BRIEF 1:
From the passage on citric acid, reproduce the part that opens with the words "In 1893, C." and closes with "with sulfuric acid.".
BRIEF 2:
Answer these questions from the passage on citric acid:
(a) Above what temperature can the monohydrate be converted to the anhydrous form?
(b) In what year did Carl Wilhelm Scheele first isolate citric acid?
(c) What are cultures of Aspergillus niger fed on in the major industrial production technique?

Citric acid exists in a variety of fruits and vegetables, but it is most concentrated in lemons and limes, where it can comprise as much as 8% of the dry weight of the fruit.
Properties
At room temperature, citric acid is a white crystalline powder. It can exist either in an anhydrous (water-free) form, or as a monohydrate. The anhydrous form crystallizes from hot water, while the monohydrate forms when citric acid is crystallized from cold water. The monohydrate can be converted to the anhydrous form by heating it above 74 °C. Citric acid also dissolves in absolute (anhydrous) ethanol (76 parts of citric acid per 100 parts of ethanol) at 15 degrees Celsius.
Chemically, citric acid shares the properties of other carboxylic acids. When heated above 175 °C, it decomposes through the loss of carbon dioxide and water.
History
The discovery of citric acid has been credited to the 8th century alchemist Jabir Ibn Hayyan (Geber). Medieval scholars in Europe were aware of the acidic nature of lemon and lime juices; such knowledge is recorded in the 13th century encyclopedia Speculum Majus (The Great Mirror), compiled by Vincent of Beauvais. Citric acid was first isolated in 1784 by the Swedish chemist Carl Wilhelm Scheele, who crystallized it from lemon juice. Industrial-scale citric acid production began in 1860, based on the Italian citrus fruit industry.
In 1893, C. Wehmer discovered that Penicillium mold could produce citric acid from sugar. However, microbial production of citric acid did not become industrially important until World War I disrupted Italian citrus exports. In 1917, the American food chemist James Currie discovered that certain strains of the mold Aspergillus niger could be efficient citric acid producers, and Pfizer began industrial-level production using this technique two years later.
Production
In this production technique, which is still the major industrial route to citric acid used today, cultures of Aspergillus niger are fed on sucrose to produce citric acid. After the mold is filtered out of the resulting solution, citric acid is isolated by precipitating it with lime (calcium hydroxide) to yield calcium citrate salt, from which citric acid is regenerated by treatment with sulfuric acid.

RECORDS PROVIDED:

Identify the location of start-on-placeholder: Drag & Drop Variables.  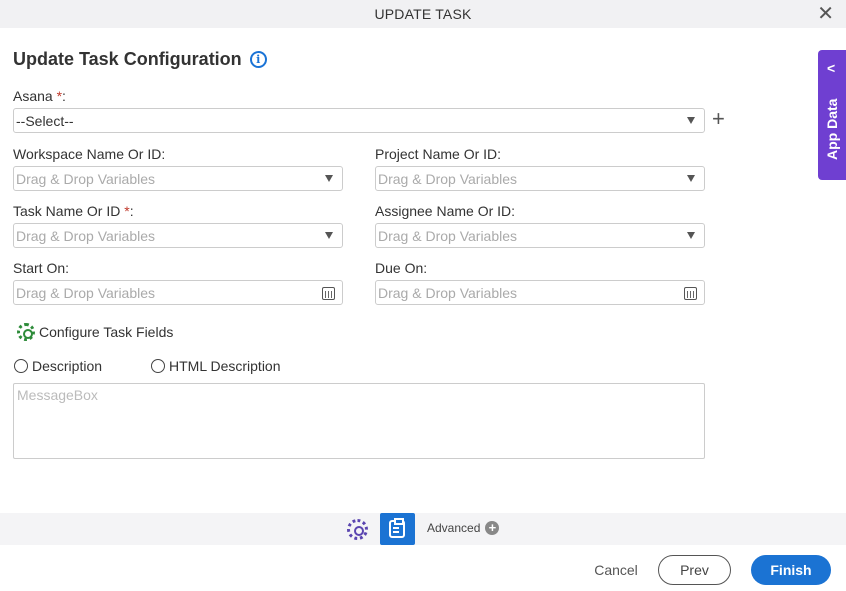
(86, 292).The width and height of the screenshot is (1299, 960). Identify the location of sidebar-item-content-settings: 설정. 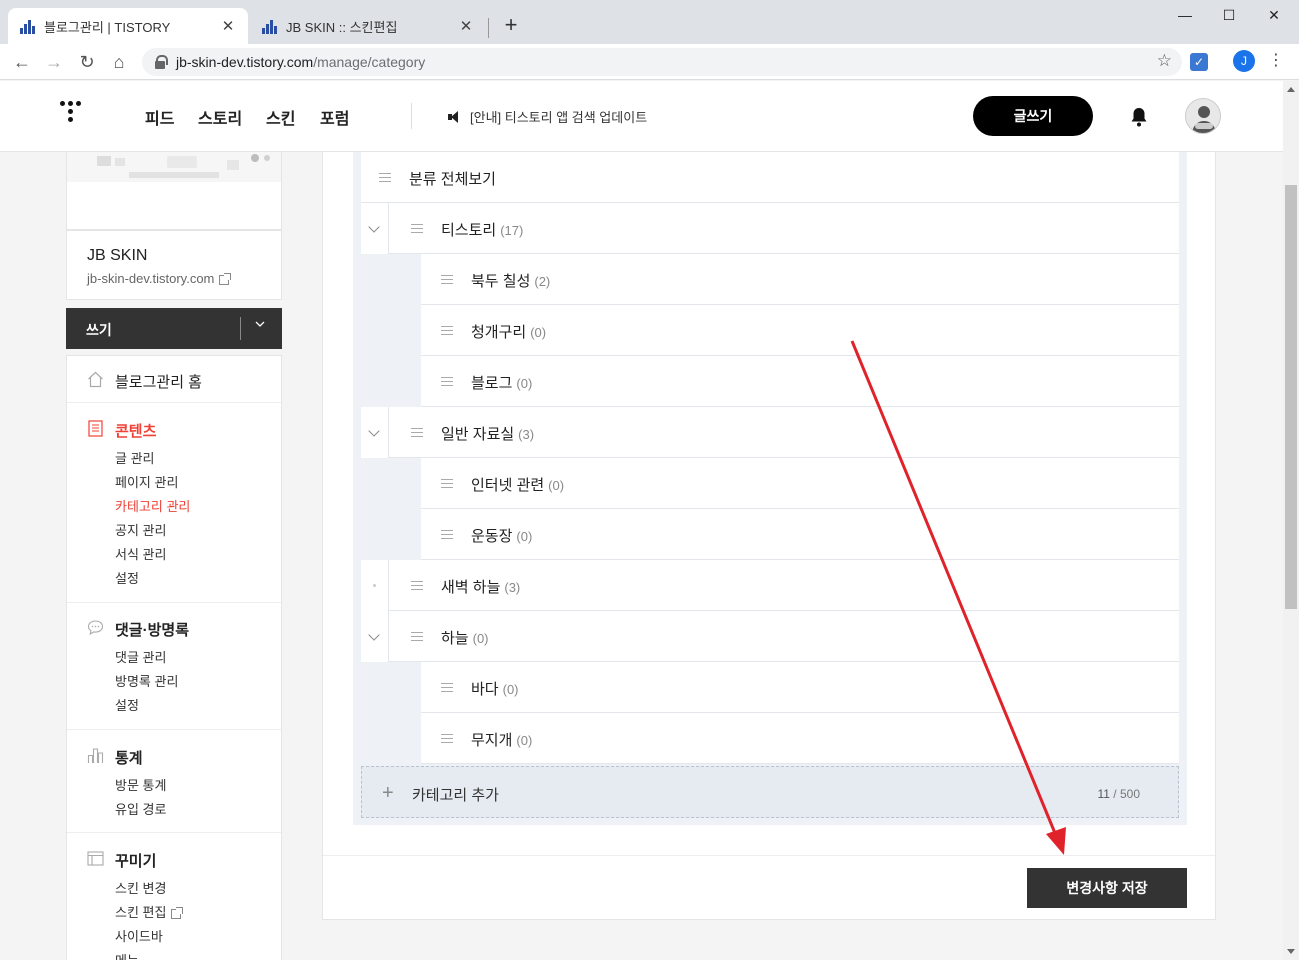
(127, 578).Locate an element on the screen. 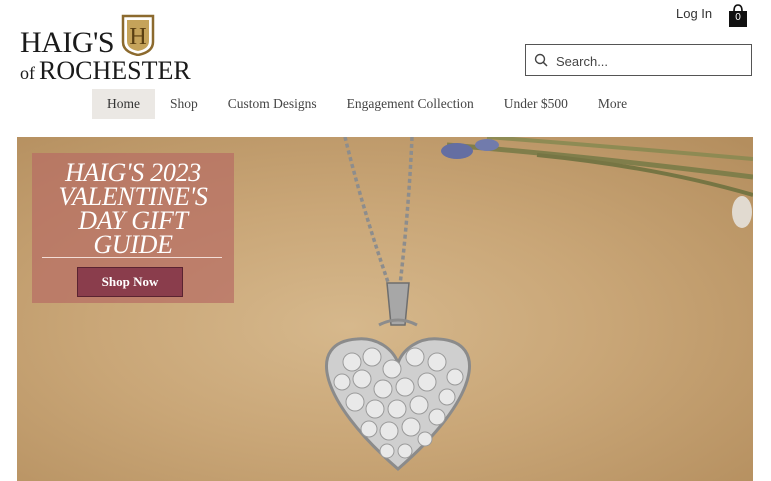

EXERCISE RESULT 1:
In 1893, C. Wehmer discovered that Penicillium mold could produce citric acid from sugar. However, microbial production of citric acid did not become industrially important until World War I disrupted Italian citrus exports. In 1917, the American food chemist James Currie discovered that certain strains of the mold Aspergillus niger could be efficient citric acid producers, and Pfizer began industrial-level production using this technique two years later.
Production
In this production technique, which is still the major industrial route to citric acid used today, cultures of Aspergillus niger are fed on sucrose to produce citric acid. After the mold is filtered out of the resulting solution, citric acid is isolated by precipitating it with lime (calcium hydroxide) to yield calcium citrate salt, from which citric acid is regenerated by treatment with sulfuric acid.

EXERCISE RESULT 2:
(a) 74 °C
(b) 1784
(c) Sucrose